Logistic Regression

In this example, a logistic regression is performed on a data set containing bank marketing information to predict whether or not a customer subscribed for a term deposit.

The logistic regression, using the 1010data function g_logreg(G;S;Y;XX;Z), is applied to the Bank Marketing Data Set, which contains information related to a campaign by a Portuguese banking institution to get its customers to subscribe for a term deposit.

The logistic regression uses the following 10 variables in that data set as predictors:

age
duration
previous
empvarrate
housing
default
loan
poutcome
job
marital

As a response, the column y is used, which is yes if a customer has subscribed for a term deposit.

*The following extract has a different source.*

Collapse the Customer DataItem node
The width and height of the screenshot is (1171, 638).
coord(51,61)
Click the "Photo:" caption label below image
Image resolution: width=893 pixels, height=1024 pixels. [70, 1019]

This analysis will follow the following steps:

Prepare the data by creating dummy variables for each of the categorial columns (since we cannot use textual data to build our model).
Divide the data into a training set and a test set.
Run the logistic regression on the training data set based on the continuous variables in the original data set and the dummy variables that we created.
Obtain the predicted probability that a customer has subscribed for a term deposit.
Create a cumulative gains chart and calculate the area under the curve (AUC) for the test data.
Obtain the model coefficients.
Chart the logistic curve for both the training and test data.

Open the Bank Marketing data set (pub.demo.mleg.uci.bankmarketing).

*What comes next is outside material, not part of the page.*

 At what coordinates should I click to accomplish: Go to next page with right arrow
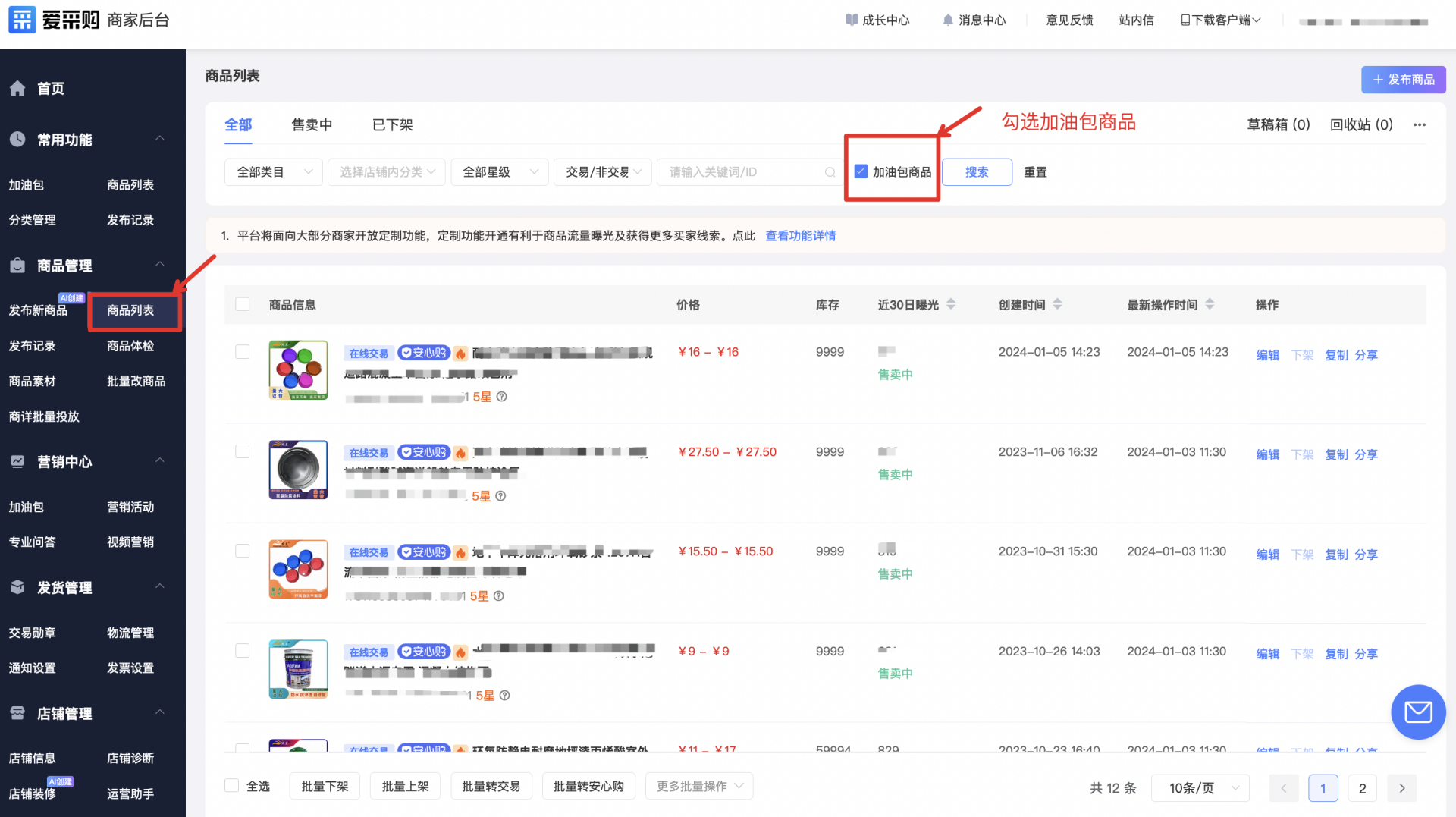[x=1401, y=788]
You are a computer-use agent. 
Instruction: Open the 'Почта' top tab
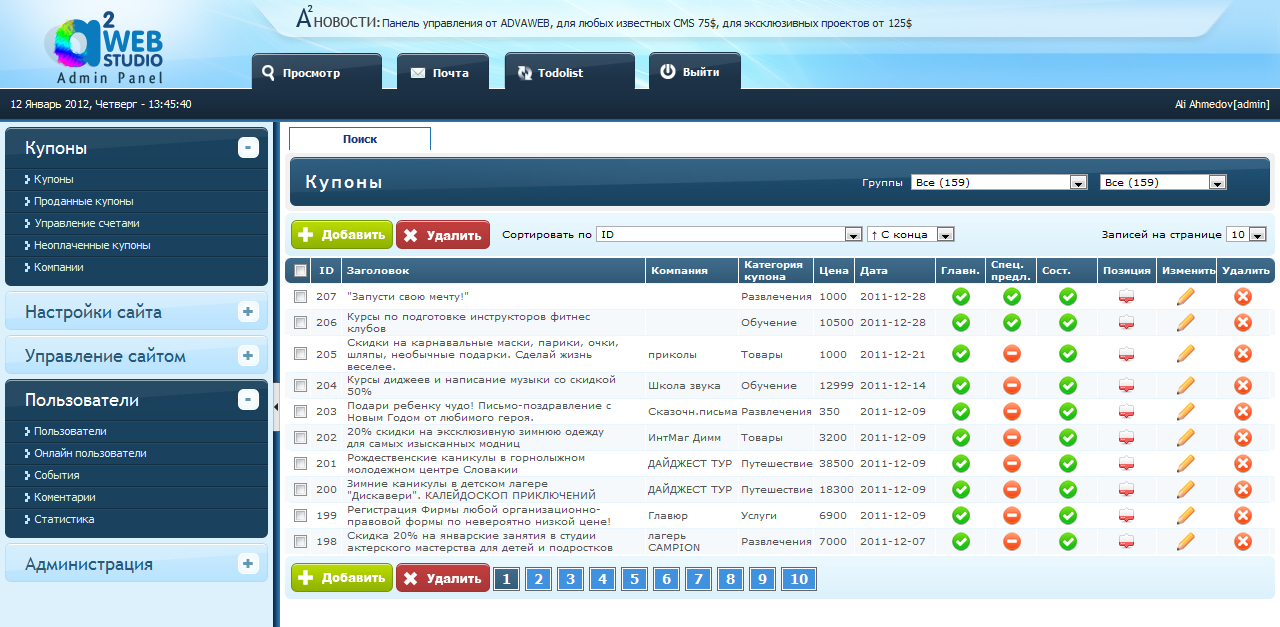440,73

Since we cannot use textual data in our analysis, we first create dummy variables for each of the categorial columns.

<willbe name="yy" value="y='yes'"/>
<willbe name="hsng" value="housing='yes'"/>
<willbe name="h_unk" value="housing='unknown'"/>
<willbe name="def" value="default='yes'"/>
<willbe name="d_unk" value="default='unknown'"/>
<willbe name="loans" value="loan='yes'"/>
<willbe name="l_unk" value="loan='unknown'"/>
<willbe name="nonxst" value="poutcome='nonexistent'"/>
<willbe name="succ" value="poutcome='success'"/>
<willbe name="blue" value="job='blue-collar'"/>
<willbe name="tech" value="job='technician'"/>
<willbe name="j_unk" value="job='unknown'"/>
<willbe name="svcs" value="job='services'"/>
<willbe name="mgmt" value="job='management'"/>
<willbe name="ret" value="job='retired'"/>
<willbe name="entr" value="job='entrepreneur'"/>
<willbe name="self" value="job='self-employed'"/>
<willbe name="maid" value="job='housemaid'"/>
<willbe name="unemp" value="job='unemployed'"/>
<willbe name="stud" value="job='student'"/>
<willbe name="marr" value="marital='married'"/>
<willbe name="sgl" value="marital='single'"/>
<willbe name="m_unk" value="marital='unknown'"/>

These <willbe> operations create a computed column for each of the categories, where a 1 in the column indicates that the category is true for that row. For instance, in the following screenshot, the rows where hsng=1 indicate that the client had a housing loan (i.e., housing='yes' in the original table), and the rows where h_unk=1 indicate that it is unknown if the client had a housing loan (i.e., housing='unknown').

See Dummy Variables for a list of the dummy variables used here and their meanings.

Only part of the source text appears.